● SUPPLIED DATA
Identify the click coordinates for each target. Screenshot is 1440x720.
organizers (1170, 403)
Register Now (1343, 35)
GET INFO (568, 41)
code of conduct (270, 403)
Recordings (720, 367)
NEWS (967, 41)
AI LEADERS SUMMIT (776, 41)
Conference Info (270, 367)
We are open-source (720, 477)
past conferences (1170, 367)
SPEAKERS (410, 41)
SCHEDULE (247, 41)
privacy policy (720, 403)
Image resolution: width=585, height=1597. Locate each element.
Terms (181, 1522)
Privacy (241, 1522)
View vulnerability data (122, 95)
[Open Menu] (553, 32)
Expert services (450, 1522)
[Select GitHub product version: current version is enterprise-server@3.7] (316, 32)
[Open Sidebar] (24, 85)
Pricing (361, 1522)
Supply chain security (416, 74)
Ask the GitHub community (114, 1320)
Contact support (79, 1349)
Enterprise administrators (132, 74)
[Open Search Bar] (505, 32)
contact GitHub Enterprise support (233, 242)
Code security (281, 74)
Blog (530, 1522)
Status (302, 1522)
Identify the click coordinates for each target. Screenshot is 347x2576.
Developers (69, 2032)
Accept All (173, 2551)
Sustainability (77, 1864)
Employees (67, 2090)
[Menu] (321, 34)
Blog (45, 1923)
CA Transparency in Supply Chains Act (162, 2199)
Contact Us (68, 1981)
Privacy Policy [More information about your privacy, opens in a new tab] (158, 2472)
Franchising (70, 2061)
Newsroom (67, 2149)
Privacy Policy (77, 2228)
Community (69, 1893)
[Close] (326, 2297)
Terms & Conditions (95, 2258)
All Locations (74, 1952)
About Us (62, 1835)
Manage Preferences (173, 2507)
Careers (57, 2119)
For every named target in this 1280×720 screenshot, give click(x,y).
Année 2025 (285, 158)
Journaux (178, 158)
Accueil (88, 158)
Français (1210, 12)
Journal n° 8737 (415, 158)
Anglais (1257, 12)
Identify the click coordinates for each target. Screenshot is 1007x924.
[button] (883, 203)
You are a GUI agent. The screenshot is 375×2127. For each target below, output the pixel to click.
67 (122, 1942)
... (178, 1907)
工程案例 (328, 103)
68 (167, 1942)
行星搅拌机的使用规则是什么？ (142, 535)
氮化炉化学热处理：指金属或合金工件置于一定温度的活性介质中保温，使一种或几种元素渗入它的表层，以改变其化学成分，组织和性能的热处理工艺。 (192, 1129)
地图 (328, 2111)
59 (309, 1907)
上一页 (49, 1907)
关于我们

● TASK DETAILS
Reproduce the stretch of the data from the line containing "68 (167, 1942)" through the end of the data, keeping every line, and increase each coordinate in the answers by 18.

● EXERCISE ANSWER
68 (185, 1960)
行星搅拌机的使用规则是什么？ (160, 553)
氮化炉化学热处理：指金属或合金工件置于一定温度的活性介质中保温，使一种或几种元素渗入它的表层，以改变其化学成分，组织和性能的热处理工艺。 (210, 1147)
地图 (346, 2129)
59 (327, 1925)
上一页 (67, 1925)
关于我们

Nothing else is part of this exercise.